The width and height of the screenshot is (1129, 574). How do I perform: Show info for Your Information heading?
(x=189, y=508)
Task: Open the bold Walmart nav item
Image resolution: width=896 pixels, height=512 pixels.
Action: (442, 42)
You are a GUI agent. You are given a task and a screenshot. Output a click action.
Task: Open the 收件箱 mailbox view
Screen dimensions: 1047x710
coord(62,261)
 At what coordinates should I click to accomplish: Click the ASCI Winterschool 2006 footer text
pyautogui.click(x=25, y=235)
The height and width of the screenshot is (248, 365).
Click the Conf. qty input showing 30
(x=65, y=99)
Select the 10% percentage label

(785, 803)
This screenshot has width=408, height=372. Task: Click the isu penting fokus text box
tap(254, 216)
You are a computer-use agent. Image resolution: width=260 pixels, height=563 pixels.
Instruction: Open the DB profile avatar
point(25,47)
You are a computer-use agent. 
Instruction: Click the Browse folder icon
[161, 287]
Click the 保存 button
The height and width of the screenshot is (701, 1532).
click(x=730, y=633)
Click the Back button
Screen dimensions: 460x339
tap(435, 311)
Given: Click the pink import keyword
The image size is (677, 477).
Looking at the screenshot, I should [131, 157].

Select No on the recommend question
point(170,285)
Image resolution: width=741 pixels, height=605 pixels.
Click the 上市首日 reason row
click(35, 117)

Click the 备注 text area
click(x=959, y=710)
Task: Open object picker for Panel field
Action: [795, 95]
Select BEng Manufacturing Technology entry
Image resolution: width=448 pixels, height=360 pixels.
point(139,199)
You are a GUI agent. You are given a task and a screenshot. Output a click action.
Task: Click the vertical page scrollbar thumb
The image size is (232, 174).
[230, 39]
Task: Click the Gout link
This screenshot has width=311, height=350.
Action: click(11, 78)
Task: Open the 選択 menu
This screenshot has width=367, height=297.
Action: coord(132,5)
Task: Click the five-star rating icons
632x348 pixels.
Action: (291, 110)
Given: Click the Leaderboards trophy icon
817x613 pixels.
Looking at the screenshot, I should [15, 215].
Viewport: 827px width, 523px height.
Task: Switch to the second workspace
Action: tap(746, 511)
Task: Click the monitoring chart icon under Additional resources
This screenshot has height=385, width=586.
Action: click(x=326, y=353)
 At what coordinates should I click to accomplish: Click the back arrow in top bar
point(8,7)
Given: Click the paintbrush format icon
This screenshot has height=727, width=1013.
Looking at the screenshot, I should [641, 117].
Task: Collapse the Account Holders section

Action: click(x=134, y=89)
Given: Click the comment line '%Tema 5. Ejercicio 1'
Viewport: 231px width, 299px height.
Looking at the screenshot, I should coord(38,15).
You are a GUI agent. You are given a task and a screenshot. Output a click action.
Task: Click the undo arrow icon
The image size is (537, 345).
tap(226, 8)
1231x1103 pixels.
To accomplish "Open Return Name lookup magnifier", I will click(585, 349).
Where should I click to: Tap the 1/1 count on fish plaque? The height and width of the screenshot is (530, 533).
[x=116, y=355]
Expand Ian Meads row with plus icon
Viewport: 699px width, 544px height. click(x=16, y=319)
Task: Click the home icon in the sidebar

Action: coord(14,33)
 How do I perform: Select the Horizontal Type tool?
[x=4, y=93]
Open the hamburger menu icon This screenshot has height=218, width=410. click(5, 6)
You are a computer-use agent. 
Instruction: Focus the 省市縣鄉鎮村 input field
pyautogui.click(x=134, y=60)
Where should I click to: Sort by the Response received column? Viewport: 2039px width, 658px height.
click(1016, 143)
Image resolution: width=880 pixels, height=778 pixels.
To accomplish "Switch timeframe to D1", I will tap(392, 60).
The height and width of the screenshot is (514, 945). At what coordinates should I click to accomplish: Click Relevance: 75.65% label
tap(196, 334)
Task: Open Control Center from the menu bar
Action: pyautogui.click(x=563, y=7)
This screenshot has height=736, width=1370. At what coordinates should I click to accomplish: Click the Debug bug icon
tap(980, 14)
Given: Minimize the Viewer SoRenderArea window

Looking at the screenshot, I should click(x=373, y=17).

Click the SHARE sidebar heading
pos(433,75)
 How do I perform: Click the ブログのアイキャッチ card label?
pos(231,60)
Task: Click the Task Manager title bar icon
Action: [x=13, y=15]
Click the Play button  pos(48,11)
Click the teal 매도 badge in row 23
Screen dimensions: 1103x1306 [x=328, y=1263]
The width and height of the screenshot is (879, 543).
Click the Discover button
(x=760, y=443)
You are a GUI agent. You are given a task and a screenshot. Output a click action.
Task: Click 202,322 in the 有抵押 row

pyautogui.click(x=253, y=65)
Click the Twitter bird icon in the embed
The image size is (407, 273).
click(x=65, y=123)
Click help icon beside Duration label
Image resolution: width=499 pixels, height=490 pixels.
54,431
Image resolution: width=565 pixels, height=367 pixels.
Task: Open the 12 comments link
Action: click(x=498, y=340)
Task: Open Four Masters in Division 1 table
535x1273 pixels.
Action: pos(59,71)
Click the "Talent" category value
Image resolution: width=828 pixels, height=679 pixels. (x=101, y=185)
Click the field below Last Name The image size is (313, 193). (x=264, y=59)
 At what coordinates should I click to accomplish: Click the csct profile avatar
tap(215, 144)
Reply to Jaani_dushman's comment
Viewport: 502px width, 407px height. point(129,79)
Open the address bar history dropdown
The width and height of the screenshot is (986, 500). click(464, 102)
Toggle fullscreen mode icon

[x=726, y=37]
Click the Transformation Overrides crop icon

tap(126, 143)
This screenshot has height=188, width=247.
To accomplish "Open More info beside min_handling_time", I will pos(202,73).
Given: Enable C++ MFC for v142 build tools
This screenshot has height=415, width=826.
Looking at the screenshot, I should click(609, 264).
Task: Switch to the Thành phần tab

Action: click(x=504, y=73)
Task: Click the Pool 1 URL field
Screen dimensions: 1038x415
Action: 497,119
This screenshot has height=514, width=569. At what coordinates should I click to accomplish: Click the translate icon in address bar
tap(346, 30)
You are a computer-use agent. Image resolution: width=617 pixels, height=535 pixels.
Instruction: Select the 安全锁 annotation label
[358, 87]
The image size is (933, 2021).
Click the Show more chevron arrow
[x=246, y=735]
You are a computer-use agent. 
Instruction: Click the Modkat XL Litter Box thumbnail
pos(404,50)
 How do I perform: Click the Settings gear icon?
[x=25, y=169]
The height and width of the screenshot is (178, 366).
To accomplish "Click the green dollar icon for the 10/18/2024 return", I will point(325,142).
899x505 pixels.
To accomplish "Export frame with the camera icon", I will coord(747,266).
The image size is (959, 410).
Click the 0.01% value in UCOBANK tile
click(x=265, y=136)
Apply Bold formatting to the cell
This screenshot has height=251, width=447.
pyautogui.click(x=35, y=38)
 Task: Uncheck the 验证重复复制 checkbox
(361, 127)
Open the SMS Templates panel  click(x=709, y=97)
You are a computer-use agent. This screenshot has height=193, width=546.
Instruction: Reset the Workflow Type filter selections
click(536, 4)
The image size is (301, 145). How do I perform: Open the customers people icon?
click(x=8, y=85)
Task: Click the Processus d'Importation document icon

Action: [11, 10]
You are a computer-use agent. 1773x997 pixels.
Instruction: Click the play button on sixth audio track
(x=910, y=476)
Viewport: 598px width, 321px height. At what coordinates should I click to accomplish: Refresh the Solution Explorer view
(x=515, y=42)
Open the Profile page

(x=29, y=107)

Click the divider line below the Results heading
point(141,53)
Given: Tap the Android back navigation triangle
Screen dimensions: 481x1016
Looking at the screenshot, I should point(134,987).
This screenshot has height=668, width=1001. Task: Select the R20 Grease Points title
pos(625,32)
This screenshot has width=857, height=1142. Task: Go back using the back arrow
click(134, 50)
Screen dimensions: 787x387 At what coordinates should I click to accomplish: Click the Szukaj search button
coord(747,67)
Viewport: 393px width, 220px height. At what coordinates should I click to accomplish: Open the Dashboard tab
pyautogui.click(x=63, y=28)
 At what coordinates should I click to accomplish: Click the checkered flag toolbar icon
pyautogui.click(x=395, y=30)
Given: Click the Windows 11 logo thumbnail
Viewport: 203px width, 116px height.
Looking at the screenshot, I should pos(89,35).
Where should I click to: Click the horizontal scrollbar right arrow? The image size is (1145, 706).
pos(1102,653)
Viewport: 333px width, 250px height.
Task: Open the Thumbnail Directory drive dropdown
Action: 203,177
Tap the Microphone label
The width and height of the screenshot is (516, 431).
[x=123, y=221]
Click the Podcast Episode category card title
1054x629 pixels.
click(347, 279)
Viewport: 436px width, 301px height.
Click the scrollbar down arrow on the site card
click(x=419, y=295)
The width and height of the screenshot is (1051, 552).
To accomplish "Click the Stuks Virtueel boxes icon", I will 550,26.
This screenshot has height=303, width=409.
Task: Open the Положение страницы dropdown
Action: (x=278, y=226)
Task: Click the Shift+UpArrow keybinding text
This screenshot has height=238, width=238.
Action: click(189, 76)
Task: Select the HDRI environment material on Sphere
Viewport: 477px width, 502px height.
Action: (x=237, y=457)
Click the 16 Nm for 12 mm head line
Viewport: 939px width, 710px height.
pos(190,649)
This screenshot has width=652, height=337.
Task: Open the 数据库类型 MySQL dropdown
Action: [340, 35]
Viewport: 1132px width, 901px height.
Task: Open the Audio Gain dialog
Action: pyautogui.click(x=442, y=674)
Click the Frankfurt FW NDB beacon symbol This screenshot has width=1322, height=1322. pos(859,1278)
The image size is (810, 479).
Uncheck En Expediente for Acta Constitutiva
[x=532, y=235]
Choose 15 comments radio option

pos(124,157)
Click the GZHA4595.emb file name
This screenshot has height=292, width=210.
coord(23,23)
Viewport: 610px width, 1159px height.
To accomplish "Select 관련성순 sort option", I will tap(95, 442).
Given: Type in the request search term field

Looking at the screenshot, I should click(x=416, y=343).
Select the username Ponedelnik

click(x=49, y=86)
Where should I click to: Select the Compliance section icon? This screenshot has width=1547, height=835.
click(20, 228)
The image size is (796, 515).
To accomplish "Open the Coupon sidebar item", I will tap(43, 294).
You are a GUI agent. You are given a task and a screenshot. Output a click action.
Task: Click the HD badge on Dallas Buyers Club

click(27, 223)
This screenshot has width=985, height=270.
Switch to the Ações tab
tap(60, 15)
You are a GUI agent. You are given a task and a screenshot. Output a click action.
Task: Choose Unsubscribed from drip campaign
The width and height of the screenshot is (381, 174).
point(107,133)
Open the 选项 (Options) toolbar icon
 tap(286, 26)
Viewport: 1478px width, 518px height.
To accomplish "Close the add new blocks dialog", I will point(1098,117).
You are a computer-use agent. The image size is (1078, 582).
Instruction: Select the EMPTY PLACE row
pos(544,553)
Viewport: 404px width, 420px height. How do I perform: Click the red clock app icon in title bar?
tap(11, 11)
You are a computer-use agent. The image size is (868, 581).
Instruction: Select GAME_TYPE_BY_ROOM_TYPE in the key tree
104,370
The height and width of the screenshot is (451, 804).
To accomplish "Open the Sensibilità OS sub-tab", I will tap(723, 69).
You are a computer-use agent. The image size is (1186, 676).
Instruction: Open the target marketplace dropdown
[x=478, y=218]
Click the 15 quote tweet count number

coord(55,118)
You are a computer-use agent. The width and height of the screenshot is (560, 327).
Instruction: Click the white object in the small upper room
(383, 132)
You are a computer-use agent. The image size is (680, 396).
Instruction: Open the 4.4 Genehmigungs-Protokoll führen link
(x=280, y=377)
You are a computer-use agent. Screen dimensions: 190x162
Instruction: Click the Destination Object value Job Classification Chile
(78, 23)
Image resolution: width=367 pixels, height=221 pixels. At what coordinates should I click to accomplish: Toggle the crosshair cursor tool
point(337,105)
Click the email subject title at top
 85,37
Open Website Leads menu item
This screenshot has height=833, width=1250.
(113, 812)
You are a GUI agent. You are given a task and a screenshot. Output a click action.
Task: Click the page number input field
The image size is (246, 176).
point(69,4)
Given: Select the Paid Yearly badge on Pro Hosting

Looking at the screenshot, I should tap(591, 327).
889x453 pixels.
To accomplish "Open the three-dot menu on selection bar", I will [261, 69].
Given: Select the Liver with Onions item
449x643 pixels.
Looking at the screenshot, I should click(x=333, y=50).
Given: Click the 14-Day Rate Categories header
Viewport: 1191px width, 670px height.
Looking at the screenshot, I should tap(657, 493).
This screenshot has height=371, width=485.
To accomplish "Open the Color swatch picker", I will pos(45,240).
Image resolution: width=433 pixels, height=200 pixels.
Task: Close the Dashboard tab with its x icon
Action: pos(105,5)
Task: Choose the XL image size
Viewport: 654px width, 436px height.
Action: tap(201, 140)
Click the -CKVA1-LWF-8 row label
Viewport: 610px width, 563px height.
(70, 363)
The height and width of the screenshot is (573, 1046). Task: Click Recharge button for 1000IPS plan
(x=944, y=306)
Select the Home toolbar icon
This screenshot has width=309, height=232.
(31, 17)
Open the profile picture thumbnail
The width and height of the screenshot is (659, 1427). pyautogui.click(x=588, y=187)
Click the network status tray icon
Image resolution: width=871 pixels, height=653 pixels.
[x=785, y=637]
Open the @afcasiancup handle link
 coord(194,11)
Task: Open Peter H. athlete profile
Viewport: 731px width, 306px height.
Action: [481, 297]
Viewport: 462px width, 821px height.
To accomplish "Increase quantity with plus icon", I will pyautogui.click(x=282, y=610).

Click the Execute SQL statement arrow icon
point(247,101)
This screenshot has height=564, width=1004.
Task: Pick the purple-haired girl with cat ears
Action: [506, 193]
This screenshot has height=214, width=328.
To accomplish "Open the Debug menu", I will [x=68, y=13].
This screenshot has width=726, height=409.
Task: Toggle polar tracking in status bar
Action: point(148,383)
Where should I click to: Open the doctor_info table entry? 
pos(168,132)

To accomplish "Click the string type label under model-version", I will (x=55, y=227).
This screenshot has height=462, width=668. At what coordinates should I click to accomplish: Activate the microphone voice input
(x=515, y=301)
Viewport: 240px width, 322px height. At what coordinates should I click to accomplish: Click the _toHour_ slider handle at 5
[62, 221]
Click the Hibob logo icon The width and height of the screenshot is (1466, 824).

****************************************

* [Work to be completed]: A word-for-word copy of the lines above from the one with "This screenshot has height=736, width=1370." through the one with "Click the Twitter bird icon in the embed", inclusive, is the only output wanted.

* [Worked solution]:
This screenshot has height=736, width=1370. At what coordinates should I click to accomplish: Click the Debug bug icon
tap(980, 14)
Given: Minimize the Viewer SoRenderArea window

Looking at the screenshot, I should click(x=373, y=17).

Click the SHARE sidebar heading
pos(433,75)
 How do I perform: Click the ブログのアイキャッチ card label?
pos(231,60)
Task: Click the Task Manager title bar icon
Action: [x=13, y=15]
Click the Play button  pos(48,11)
Click the teal 매도 badge in row 23
Screen dimensions: 1103x1306 [x=328, y=1263]
The width and height of the screenshot is (879, 543).
Click the Discover button
(x=760, y=443)
You are a GUI agent. You are given a task and a screenshot. Output a click action.
Task: Click 202,322 in the 有抵押 row

pyautogui.click(x=253, y=65)
Click the Twitter bird icon in the embed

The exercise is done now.